A lightweight framework for evaluating the planning capabilities of Large Language Models (LLMs). LLMTaskPlanner provides an efficient environment for testing complex reasoning, multi-agent collaboration, and task execution. With support for diverse actions, environments, and capability settings, it offers comprehensive feedback and multiple difficulty levels.
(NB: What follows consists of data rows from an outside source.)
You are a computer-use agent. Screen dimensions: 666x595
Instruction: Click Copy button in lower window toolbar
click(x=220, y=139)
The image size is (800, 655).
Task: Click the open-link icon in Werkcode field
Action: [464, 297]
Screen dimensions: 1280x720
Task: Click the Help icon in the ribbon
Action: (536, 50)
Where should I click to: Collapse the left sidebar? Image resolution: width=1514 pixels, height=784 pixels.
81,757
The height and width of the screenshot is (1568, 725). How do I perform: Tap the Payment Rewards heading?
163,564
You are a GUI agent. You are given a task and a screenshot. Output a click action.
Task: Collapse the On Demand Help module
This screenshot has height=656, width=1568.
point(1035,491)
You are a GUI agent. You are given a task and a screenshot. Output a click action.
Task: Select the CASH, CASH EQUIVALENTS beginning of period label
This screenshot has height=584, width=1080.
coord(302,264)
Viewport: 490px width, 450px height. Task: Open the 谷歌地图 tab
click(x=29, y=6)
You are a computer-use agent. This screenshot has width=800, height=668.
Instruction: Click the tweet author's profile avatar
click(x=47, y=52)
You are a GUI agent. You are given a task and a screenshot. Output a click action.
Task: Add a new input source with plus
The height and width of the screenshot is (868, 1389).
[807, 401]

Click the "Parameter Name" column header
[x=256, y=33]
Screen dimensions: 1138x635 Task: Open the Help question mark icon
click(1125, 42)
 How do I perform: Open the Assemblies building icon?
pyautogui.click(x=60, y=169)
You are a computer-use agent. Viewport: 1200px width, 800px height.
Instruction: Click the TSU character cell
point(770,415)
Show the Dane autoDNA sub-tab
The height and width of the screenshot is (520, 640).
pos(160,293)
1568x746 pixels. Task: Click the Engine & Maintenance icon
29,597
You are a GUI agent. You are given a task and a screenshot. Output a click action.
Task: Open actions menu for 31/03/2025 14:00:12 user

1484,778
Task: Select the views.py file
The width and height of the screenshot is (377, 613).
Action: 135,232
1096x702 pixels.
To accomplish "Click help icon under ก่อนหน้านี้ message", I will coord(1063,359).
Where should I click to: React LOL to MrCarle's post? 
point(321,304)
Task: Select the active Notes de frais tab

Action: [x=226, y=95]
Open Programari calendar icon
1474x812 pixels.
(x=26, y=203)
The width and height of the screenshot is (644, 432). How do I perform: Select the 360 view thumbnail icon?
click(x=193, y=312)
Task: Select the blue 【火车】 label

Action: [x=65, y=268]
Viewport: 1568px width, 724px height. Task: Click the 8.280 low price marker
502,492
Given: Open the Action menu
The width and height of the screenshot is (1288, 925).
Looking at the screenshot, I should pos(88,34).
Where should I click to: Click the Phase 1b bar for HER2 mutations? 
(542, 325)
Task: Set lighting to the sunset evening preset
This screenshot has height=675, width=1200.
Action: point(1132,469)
Designed for easy setup and extensibility, LLMTaskPlanner is ideal for researchers and developers seeking to benchmark LLMs efficiently and effectively.
项目 G 了,留给有需要的人🤗
.
|-- README.md
|-- bin/
|-- conf/
|-- dataset
| |-- sllm
| | |-- resource/
| | |-- script/
| | `-- test/
| `-- tdw/
|-- requirements.txt
`-- src
|-- basic_planner.py
|-- evaluate.py
|-- misc/
|-- sllm/
`-- tdw/
-
13 Supported Actions:
- GoTo, PickUp, Put, Open, Close, ToggleOn, ToggleOff, Break, Slice, Clean, Dirty, FillWithLiquid, EmptyLiquid
-
Three-Dimensional Capability Settings:
- Capacity (Number): Maximum number of items that can be held simultaneously
- Capacity (Mass): Maximum load capacity
- Skill Set: Allowed actions that can be executed
-
Single-Agent and Multi-Agent Settings:
- Single-Agent: Evaluates basic reasoning performance
- Multi-Agent: Evaluates understanding of cooperation and scheduling.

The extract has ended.